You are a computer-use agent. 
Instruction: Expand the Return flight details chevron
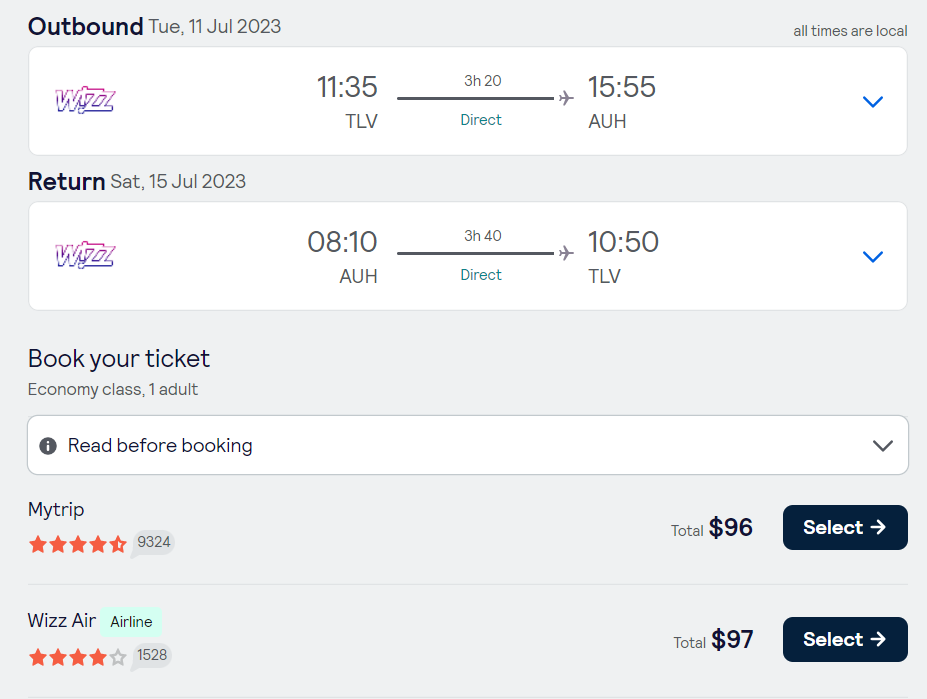pyautogui.click(x=873, y=257)
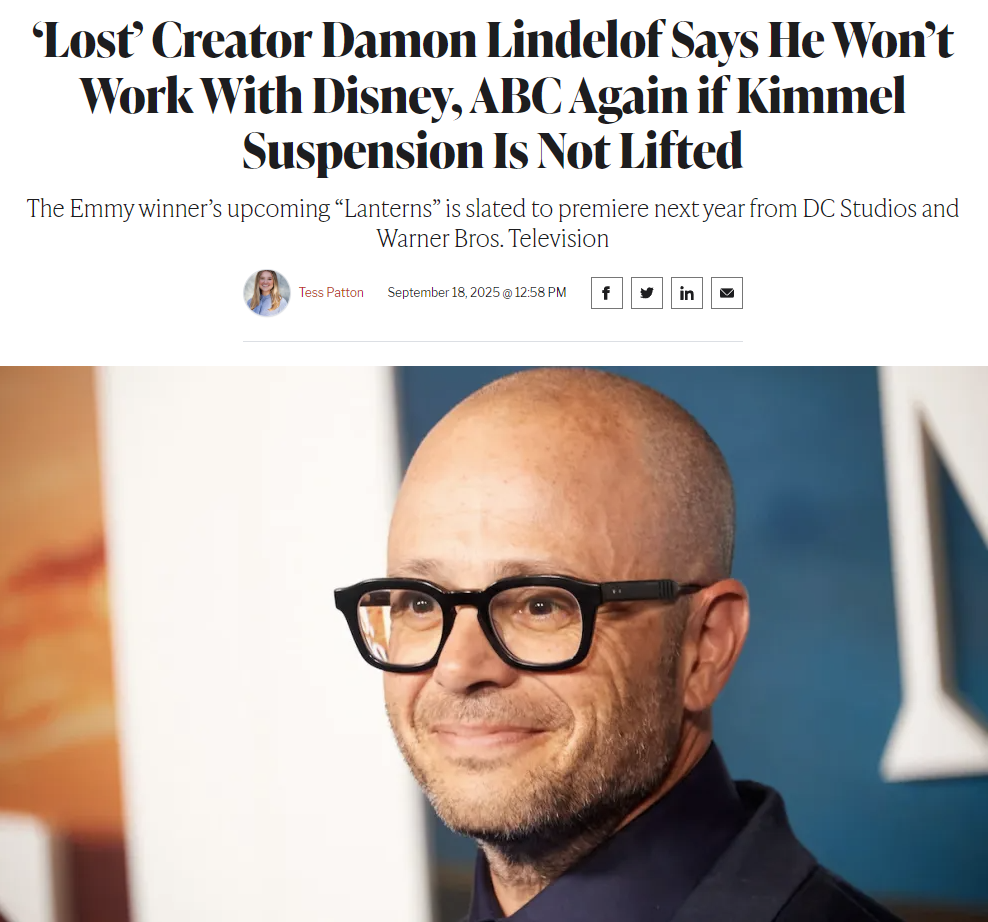988x922 pixels.
Task: Email the article using envelope icon
Action: [727, 293]
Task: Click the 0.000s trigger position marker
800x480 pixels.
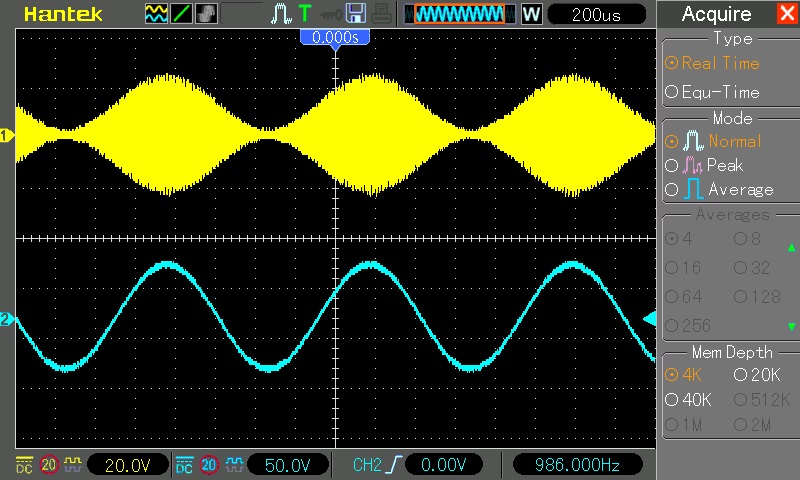Action: click(x=335, y=37)
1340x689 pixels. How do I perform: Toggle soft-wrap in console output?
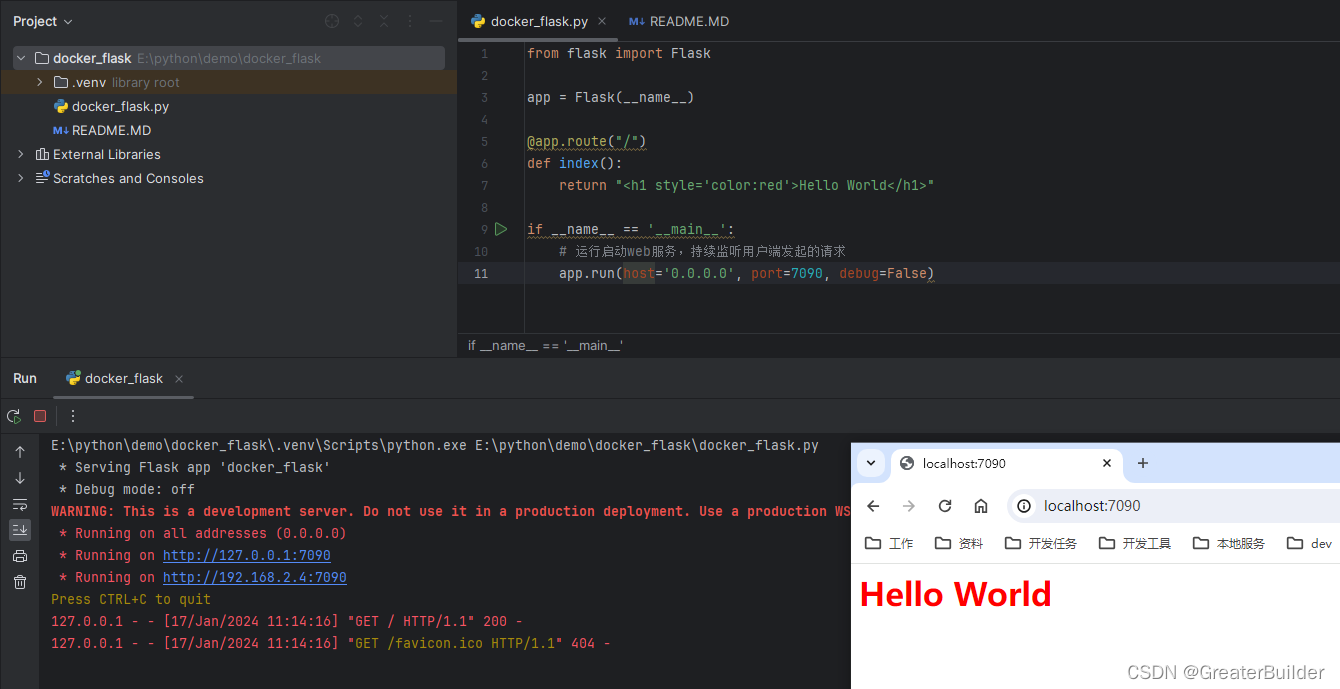coord(19,504)
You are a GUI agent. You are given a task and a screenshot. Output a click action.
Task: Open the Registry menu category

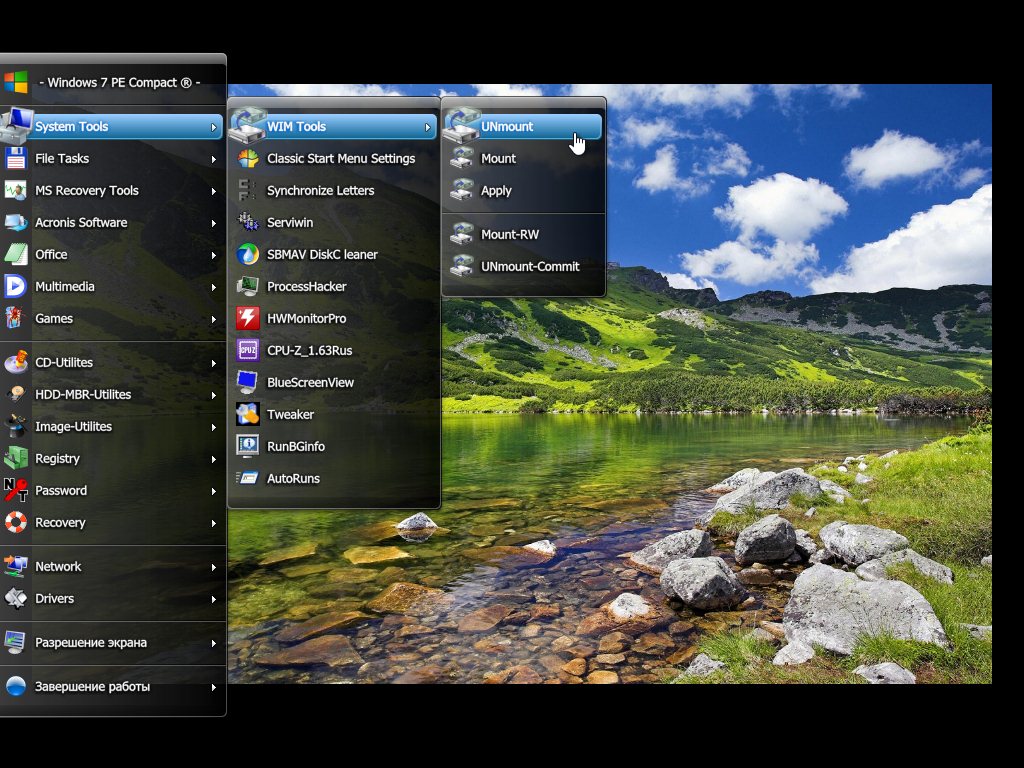57,459
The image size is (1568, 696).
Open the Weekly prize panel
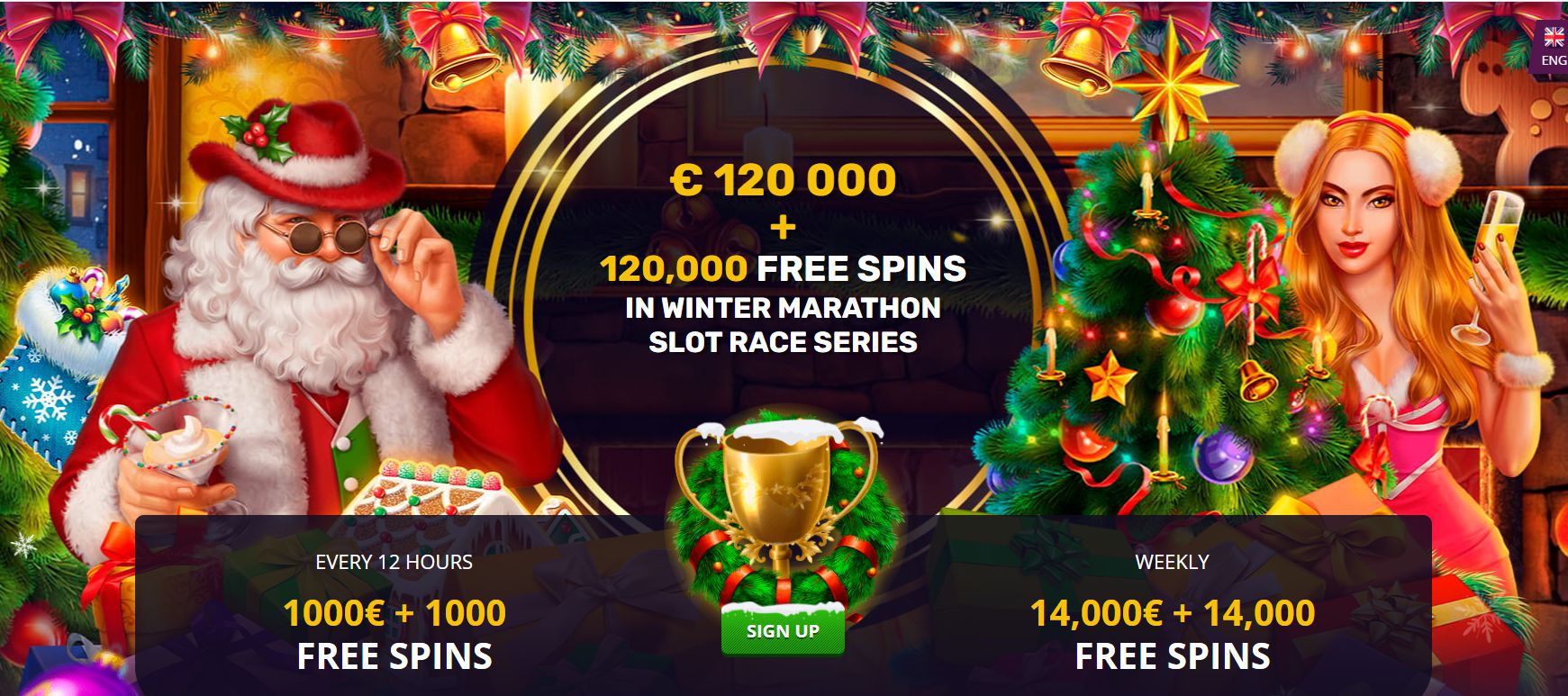click(x=1172, y=605)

------------------------

▸ **Your task**: Output should consist of the lines above from the one with "Task: Click the" down to the one with "You are a GUI", exact and without pictures.

▸ **The answer**:
Task: Click the 0.000s trigger position marker
800x480 pixels.
Action: click(x=335, y=37)
1340x689 pixels. How do I perform: Toggle soft-wrap in console output?
coord(19,504)
You are a GUI agent. You are given a task and a screenshot. Output a click action.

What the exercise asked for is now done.